* start RECORDS *

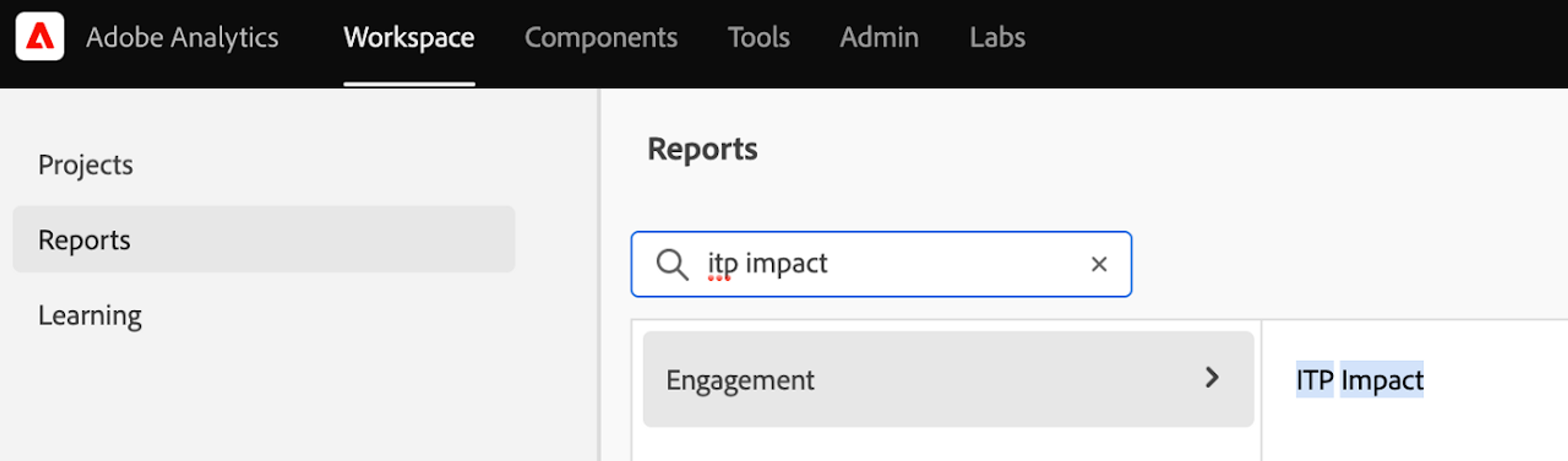1568x461 pixels.
Task: Open the Tools menu
Action: click(x=758, y=38)
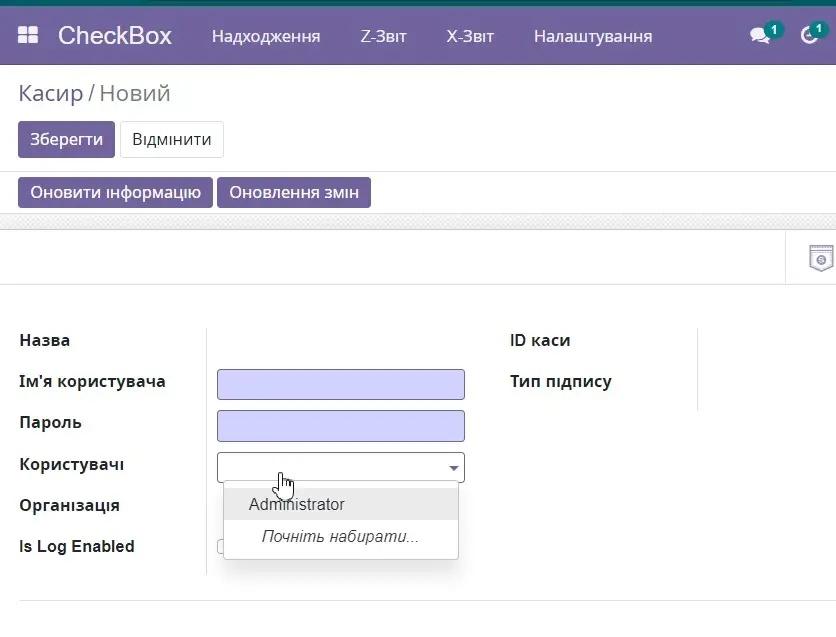Open the apps grid menu icon
Screen dimensions: 836x637
28,36
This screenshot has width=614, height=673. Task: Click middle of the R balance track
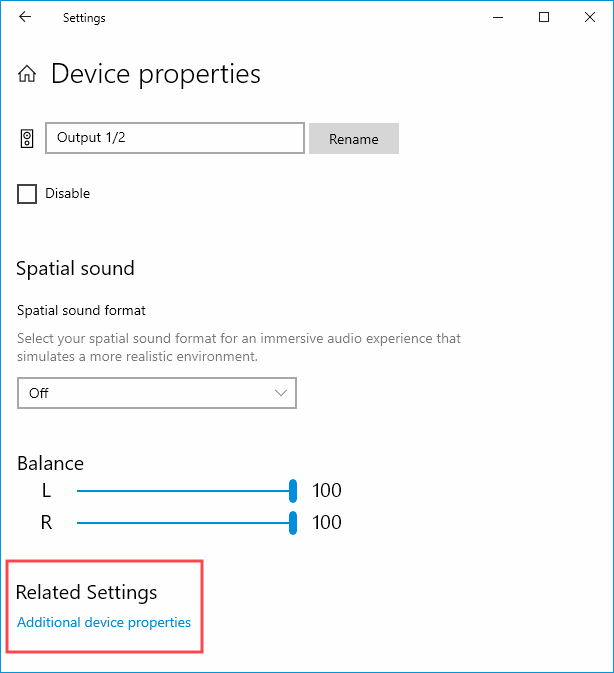(x=185, y=523)
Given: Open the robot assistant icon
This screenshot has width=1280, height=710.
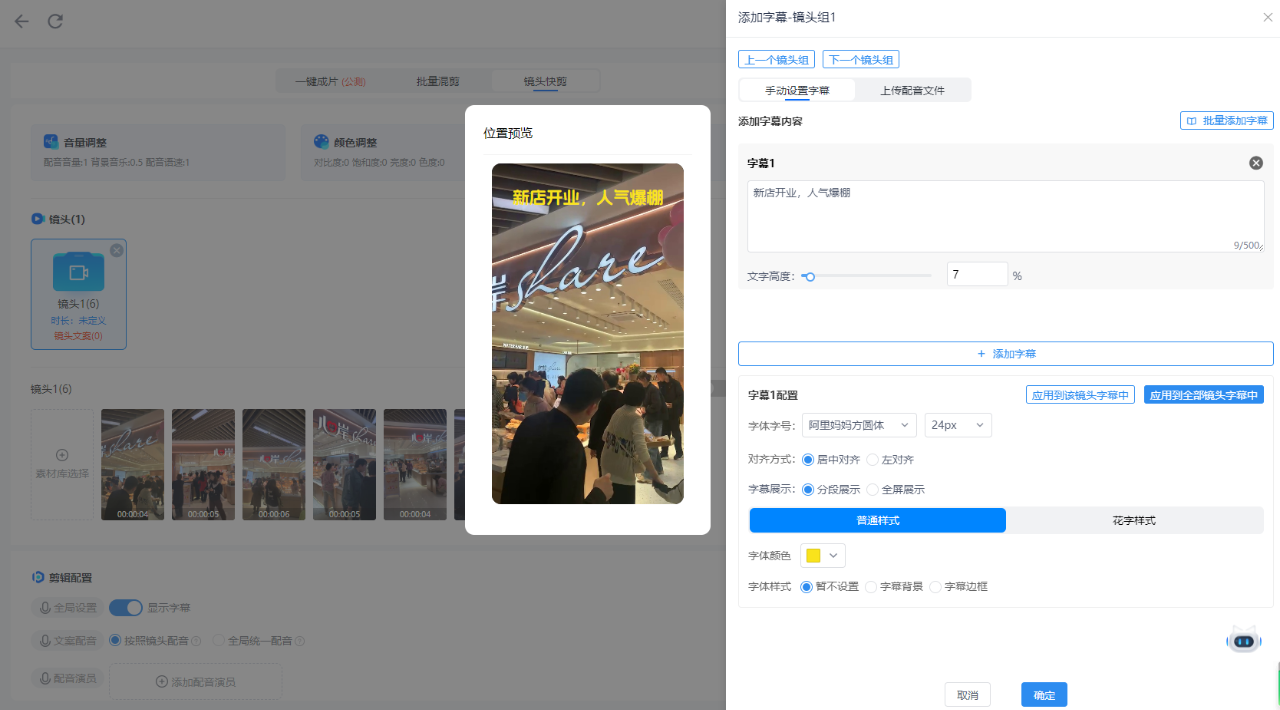Looking at the screenshot, I should point(1243,640).
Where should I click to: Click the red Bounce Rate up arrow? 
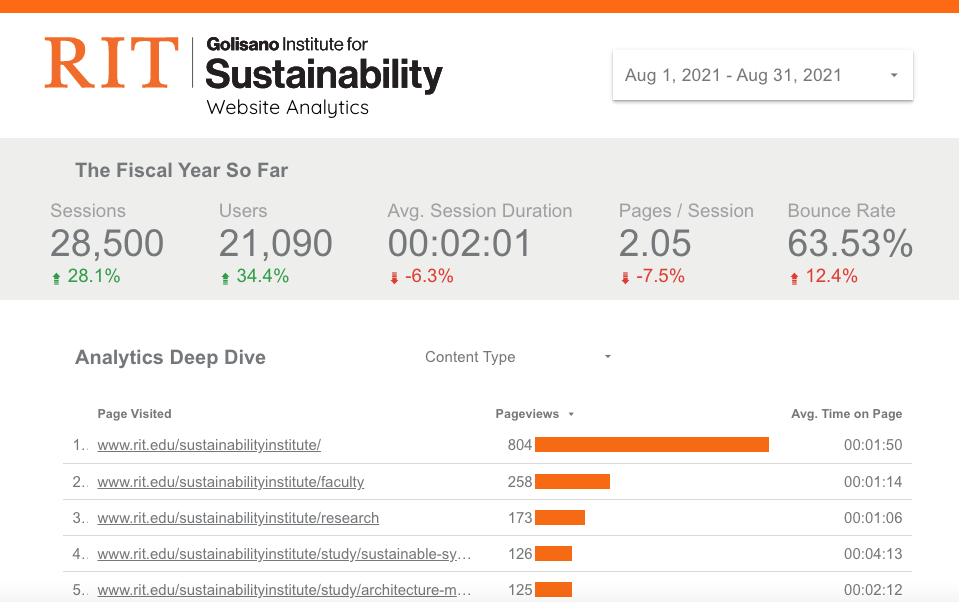794,278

* end RECORDS *

• _SET TASK_:
Repeat word for word the lines that begin with the one containing "Given: Open the robot assistant icon" and run through the last line above, leaving the pictures out of your answer.

• _SOLVED EXERCISE_:
Given: Open the robot assistant icon
This screenshot has width=1280, height=710.
Looking at the screenshot, I should point(1243,640).
Where should I click to: Click the red Bounce Rate up arrow? 
794,278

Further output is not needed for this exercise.